-- Assigned task --
Please copy out each entry, word for word.

══ Material shown ══

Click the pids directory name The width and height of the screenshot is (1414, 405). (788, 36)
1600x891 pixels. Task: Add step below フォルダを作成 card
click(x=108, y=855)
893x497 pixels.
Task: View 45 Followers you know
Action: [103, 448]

═══

-- Response box --
Click the pids directory name The width and height of the screenshot is (1414, 405). (788, 36)
1600x891 pixels. Task: Add step below フォルダを作成 card
click(x=108, y=855)
893x497 pixels.
Task: View 45 Followers you know
Action: [103, 448]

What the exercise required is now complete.